[[ Provided data open ]]

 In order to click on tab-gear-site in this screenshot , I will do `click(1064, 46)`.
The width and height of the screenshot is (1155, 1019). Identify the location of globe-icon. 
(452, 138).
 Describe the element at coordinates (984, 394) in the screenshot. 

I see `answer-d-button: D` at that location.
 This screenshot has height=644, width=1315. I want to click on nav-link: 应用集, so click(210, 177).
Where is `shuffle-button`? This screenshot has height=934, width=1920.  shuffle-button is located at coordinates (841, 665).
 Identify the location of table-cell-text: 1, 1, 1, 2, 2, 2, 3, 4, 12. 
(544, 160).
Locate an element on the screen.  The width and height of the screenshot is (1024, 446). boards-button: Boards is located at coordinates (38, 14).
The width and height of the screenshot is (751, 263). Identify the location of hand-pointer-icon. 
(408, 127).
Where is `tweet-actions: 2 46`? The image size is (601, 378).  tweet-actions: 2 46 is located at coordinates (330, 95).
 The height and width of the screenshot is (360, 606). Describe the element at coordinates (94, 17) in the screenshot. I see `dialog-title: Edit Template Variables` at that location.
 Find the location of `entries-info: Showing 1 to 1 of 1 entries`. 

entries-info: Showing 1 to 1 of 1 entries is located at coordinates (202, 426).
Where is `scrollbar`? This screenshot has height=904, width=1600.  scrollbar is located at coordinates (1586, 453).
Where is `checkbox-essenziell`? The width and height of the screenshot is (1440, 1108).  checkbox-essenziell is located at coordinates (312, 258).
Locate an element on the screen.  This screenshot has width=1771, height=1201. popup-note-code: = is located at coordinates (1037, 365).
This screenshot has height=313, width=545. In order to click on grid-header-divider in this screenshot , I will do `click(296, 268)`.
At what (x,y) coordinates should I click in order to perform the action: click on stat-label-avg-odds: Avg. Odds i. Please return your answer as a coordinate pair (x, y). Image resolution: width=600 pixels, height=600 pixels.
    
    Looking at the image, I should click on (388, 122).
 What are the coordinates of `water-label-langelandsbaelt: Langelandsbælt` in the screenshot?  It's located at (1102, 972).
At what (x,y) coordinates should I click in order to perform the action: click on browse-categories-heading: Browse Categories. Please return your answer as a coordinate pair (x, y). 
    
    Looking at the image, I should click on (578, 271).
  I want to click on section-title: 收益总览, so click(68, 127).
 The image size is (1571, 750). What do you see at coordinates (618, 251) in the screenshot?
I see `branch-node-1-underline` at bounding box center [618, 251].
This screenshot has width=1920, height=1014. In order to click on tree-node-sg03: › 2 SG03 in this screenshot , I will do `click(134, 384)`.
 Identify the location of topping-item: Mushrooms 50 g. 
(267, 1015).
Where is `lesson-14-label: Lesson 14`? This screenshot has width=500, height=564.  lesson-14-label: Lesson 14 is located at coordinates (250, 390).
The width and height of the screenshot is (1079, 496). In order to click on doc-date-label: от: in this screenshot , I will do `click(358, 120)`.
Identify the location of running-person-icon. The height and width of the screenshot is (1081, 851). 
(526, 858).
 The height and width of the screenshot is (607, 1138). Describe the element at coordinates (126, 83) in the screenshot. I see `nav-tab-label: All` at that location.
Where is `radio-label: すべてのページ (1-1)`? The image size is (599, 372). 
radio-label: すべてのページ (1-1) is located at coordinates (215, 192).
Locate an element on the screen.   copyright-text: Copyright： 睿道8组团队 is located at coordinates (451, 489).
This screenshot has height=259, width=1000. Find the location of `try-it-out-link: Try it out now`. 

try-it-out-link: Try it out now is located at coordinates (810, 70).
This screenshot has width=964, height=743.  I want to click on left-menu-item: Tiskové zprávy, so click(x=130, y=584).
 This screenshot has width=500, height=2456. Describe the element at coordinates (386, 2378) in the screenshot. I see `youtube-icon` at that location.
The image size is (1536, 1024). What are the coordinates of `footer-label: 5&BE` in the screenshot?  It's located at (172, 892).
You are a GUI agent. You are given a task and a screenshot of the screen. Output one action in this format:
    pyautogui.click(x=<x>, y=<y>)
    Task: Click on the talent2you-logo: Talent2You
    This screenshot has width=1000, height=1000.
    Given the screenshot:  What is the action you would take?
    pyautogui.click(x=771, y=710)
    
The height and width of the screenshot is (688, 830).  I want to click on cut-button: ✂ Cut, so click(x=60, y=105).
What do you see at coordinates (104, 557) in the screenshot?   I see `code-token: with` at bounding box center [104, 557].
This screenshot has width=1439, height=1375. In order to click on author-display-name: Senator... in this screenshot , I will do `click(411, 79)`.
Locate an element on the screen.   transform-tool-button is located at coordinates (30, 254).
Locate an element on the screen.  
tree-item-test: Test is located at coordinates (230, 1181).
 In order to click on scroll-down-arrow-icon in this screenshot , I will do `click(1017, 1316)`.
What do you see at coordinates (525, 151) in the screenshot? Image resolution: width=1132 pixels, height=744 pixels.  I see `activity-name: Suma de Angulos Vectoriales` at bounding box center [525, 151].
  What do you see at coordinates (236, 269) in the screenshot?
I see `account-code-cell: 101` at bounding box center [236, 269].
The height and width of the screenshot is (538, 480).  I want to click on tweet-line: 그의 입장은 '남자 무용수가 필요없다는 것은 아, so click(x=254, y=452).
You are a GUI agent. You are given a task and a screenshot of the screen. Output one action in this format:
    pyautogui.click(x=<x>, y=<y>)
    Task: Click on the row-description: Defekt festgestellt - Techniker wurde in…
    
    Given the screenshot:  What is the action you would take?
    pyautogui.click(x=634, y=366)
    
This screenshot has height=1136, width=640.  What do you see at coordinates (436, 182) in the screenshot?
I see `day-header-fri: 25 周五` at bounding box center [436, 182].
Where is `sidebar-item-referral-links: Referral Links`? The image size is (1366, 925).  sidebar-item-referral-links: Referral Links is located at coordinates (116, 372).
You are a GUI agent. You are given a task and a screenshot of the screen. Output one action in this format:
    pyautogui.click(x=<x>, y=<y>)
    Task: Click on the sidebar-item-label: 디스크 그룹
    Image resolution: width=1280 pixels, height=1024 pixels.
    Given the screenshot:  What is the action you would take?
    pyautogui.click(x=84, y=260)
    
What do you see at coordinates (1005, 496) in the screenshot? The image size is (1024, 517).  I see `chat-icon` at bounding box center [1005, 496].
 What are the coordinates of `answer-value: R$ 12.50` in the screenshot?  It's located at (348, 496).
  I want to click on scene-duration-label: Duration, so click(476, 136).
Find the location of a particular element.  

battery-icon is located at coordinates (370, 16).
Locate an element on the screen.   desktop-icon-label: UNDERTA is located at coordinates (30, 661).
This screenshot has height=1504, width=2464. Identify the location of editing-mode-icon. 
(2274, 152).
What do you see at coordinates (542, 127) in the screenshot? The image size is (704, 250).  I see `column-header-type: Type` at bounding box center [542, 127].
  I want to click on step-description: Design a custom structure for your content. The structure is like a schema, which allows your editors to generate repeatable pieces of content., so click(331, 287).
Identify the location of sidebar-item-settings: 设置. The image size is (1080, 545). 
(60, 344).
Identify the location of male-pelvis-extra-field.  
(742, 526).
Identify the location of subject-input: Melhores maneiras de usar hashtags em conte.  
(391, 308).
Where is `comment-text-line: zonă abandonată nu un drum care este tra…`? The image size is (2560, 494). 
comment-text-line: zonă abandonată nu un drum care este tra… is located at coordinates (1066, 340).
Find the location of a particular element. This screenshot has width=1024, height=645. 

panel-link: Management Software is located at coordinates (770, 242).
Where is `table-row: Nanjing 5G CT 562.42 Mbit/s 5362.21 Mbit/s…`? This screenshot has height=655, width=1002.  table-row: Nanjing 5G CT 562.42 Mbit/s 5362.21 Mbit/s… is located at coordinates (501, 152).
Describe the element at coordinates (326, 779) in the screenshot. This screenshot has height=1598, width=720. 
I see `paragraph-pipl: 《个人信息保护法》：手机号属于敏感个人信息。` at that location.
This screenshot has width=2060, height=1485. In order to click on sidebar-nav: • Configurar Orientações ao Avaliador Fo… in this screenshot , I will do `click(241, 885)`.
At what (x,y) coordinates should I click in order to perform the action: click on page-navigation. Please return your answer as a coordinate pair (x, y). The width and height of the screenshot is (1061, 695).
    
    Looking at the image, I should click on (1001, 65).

[[ Provided data closed ]]

Edit the lines from the one containing "coordinates (250, 390)." through the one containing "The height and width of the screenshot is (607, 1138).", inclusive, changing "running-person-icon" to "walking-person-icon" and keeping everything else the same.

Where is `lesson-14-label: Lesson 14`? This screenshot has width=500, height=564.  lesson-14-label: Lesson 14 is located at coordinates (250, 390).
The width and height of the screenshot is (1079, 496). In order to click on doc-date-label: от: in this screenshot , I will do `click(358, 120)`.
Identify the location of walking-person-icon. The height and width of the screenshot is (1081, 851). 
(526, 858).
 The height and width of the screenshot is (607, 1138). Describe the element at coordinates (126, 83) in the screenshot. I see `nav-tab-label: All` at that location.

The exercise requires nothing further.